Question

Sand is being dropped on a conveyor belt at the rate of $M\, kg/s$. The force necessary to keep the belt moving with a constant velocity of $v\, m/s$ will be:
(A) $\dfrac{Mv}{2}$ Newton
(B) Zero
(C) $Mv$ Newton
(D) $2Mv$ Newton

Answer 1

Hint:We should know that force is the rate of change of momentum and momentum is defined as a product of mass and acceleration. Substituting the values of rate of change of mass as M kg/s and rate of change of velocity as zero we get the desired value of force. Remember force is a vector quantity and so its direction is also to be taken into account.

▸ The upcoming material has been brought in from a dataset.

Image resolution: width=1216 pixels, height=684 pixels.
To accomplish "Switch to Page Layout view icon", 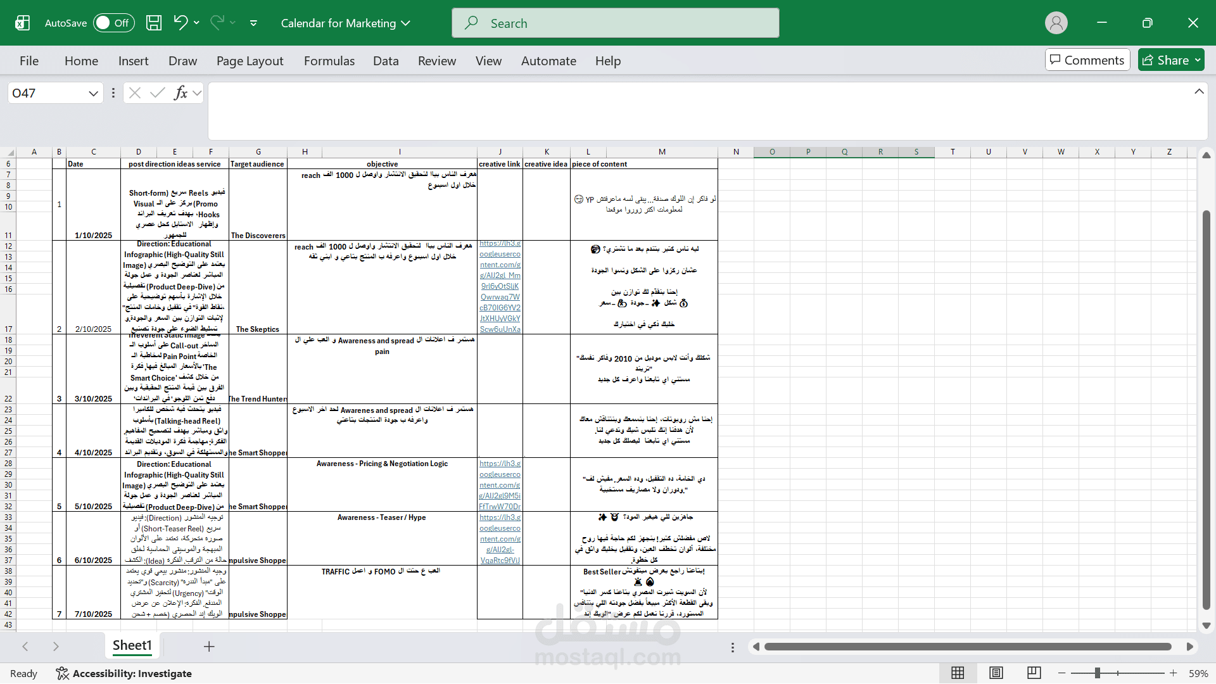I will click(996, 673).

Complete step by step answer:
Given the rate of change of mass with respect to time is M kg/s.
The constant velocity of the conveyor belt is v m/s.
We know that according to Newton's second law of motion, force applied is directly proportional to the change in the momentum(p) and force is in the direction of the change of momentum.
$F=\dfrac{dp}{dt}$ ---------(1)
Momentum is defined as a product of mass and velocity,$p=mv$.
Therefore equation 1 becomes,
$F=\dfrac{d\left( mv \right)}{dt}$
On differentiating we get,
$F=m\dfrac{dv}{dt}+v\dfrac{dm}{dt}$
The rate of change of velocity with time is zero since the velocity is constant.
Substituting the value of rate of change of mass with respect to time is M kg/s.
Therefore we get force as,
$F=m\times 0+vM \\
\therefore F=Mv$
The force necessary to keep the belt moving with a constant velocity of $v\, m/s$ will be $Mv\,N$.

Hence, option C is correct.

Note:One should know Newton's second law of motion to solve such types of problems, which states that force is directly proportional to the rate of change of momentum, $F=\dfrac{dp}{dt}$. When more than one force acts on any system then we have to add all the forces vectorially using either triangle law of vector addition or parallelogram law of vector addition. If the external force is zero, then the acceleration of the body is zero. Newton’s third law states that forces always occur in pairs.